Stored entries:
<<<<
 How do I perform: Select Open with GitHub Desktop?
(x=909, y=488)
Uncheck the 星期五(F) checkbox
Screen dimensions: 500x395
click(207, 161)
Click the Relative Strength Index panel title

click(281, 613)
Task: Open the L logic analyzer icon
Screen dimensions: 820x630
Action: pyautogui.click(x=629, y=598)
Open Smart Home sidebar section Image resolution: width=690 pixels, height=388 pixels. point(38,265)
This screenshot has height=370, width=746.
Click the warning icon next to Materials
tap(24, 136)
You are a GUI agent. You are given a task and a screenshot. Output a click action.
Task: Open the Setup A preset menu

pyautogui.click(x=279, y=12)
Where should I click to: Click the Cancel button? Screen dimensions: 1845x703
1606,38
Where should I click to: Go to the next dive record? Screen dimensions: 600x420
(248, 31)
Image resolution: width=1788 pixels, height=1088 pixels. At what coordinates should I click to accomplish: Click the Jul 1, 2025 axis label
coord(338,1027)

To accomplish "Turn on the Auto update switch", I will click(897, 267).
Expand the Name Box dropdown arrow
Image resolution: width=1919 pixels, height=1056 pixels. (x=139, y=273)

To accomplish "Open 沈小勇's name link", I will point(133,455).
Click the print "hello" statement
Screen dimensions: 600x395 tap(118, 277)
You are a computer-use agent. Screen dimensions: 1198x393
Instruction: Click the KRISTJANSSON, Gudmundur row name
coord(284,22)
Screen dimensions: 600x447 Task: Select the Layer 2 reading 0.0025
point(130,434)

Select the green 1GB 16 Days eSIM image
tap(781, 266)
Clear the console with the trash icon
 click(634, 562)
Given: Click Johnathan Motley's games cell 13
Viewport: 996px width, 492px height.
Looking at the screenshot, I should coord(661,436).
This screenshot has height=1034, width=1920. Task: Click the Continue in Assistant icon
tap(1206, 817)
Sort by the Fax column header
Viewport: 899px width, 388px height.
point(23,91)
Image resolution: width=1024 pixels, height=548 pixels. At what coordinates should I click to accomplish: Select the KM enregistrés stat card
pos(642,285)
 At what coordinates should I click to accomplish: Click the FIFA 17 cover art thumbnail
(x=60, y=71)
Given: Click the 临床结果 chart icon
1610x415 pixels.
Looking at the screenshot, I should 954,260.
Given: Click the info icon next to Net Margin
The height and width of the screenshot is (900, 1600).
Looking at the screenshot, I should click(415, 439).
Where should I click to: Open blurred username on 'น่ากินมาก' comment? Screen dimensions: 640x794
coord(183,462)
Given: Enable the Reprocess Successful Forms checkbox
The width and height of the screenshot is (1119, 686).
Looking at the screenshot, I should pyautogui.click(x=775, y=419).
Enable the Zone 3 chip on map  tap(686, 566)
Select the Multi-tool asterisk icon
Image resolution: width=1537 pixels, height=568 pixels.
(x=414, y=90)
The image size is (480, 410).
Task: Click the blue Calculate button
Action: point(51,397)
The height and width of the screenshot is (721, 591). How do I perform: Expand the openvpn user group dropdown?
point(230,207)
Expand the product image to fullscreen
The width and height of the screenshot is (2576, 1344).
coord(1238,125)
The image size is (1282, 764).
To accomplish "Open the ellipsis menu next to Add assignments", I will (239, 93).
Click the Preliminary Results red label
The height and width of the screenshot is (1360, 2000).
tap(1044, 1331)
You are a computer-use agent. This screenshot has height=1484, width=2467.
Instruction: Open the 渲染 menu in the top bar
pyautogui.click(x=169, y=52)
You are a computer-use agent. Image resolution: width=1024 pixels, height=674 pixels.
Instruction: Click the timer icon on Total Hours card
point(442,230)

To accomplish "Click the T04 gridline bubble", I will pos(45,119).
>>>>
[YOUR ASSIGNMENT]
Word for word, restate all of the data shown above.

[SOLUTION BELOW]
 How do I perform: Select Open with GitHub Desktop?
(x=909, y=488)
Uncheck the 星期五(F) checkbox
Screen dimensions: 500x395
click(207, 161)
Click the Relative Strength Index panel title

click(281, 613)
Task: Open the L logic analyzer icon
Screen dimensions: 820x630
Action: pyautogui.click(x=629, y=598)
Open Smart Home sidebar section Image resolution: width=690 pixels, height=388 pixels. point(38,265)
This screenshot has height=370, width=746.
Click the warning icon next to Materials
tap(24, 136)
You are a GUI agent. You are given a task and a screenshot. Output a click action.
Task: Open the Setup A preset menu

pyautogui.click(x=279, y=12)
Where should I click to: Click the Cancel button? Screen dimensions: 1845x703
1606,38
Where should I click to: Go to the next dive record? Screen dimensions: 600x420
(248, 31)
Image resolution: width=1788 pixels, height=1088 pixels. At what coordinates should I click to accomplish: Click the Jul 1, 2025 axis label
coord(338,1027)

To accomplish "Turn on the Auto update switch", I will click(897, 267).
Expand the Name Box dropdown arrow
Image resolution: width=1919 pixels, height=1056 pixels. (x=139, y=273)

To accomplish "Open 沈小勇's name link", I will point(133,455).
Click the print "hello" statement
Screen dimensions: 600x395 tap(118, 277)
You are a computer-use agent. Screen dimensions: 1198x393
Instruction: Click the KRISTJANSSON, Gudmundur row name
coord(284,22)
Screen dimensions: 600x447 Task: Select the Layer 2 reading 0.0025
point(130,434)

Select the green 1GB 16 Days eSIM image
tap(781, 266)
Clear the console with the trash icon
 click(634, 562)
Given: Click Johnathan Motley's games cell 13
Viewport: 996px width, 492px height.
Looking at the screenshot, I should coord(661,436).
This screenshot has height=1034, width=1920. Task: Click the Continue in Assistant icon
tap(1206, 817)
Sort by the Fax column header
Viewport: 899px width, 388px height.
point(23,91)
Image resolution: width=1024 pixels, height=548 pixels. At what coordinates should I click to accomplish: Select the KM enregistrés stat card
pos(642,285)
 At what coordinates should I click to accomplish: Click the FIFA 17 cover art thumbnail
(x=60, y=71)
Given: Click the 临床结果 chart icon
1610x415 pixels.
Looking at the screenshot, I should 954,260.
Given: Click the info icon next to Net Margin
The height and width of the screenshot is (900, 1600).
Looking at the screenshot, I should click(415, 439).
Where should I click to: Open blurred username on 'น่ากินมาก' comment? Screen dimensions: 640x794
coord(183,462)
Given: Enable the Reprocess Successful Forms checkbox
The width and height of the screenshot is (1119, 686).
Looking at the screenshot, I should pyautogui.click(x=775, y=419).
Enable the Zone 3 chip on map  tap(686, 566)
Select the Multi-tool asterisk icon
Image resolution: width=1537 pixels, height=568 pixels.
(x=414, y=90)
The image size is (480, 410).
Task: Click the blue Calculate button
Action: point(51,397)
The height and width of the screenshot is (721, 591). How do I perform: Expand the openvpn user group dropdown?
point(230,207)
Expand the product image to fullscreen
The width and height of the screenshot is (2576, 1344).
coord(1238,125)
The image size is (1282, 764).
To accomplish "Open the ellipsis menu next to Add assignments", I will (239, 93).
Click the Preliminary Results red label
The height and width of the screenshot is (1360, 2000).
tap(1044, 1331)
You are a computer-use agent. This screenshot has height=1484, width=2467.
Instruction: Open the 渲染 menu in the top bar
pyautogui.click(x=169, y=52)
You are a computer-use agent. Image resolution: width=1024 pixels, height=674 pixels.
Instruction: Click the timer icon on Total Hours card
point(442,230)

To accomplish "Click the T04 gridline bubble", I will pos(45,119).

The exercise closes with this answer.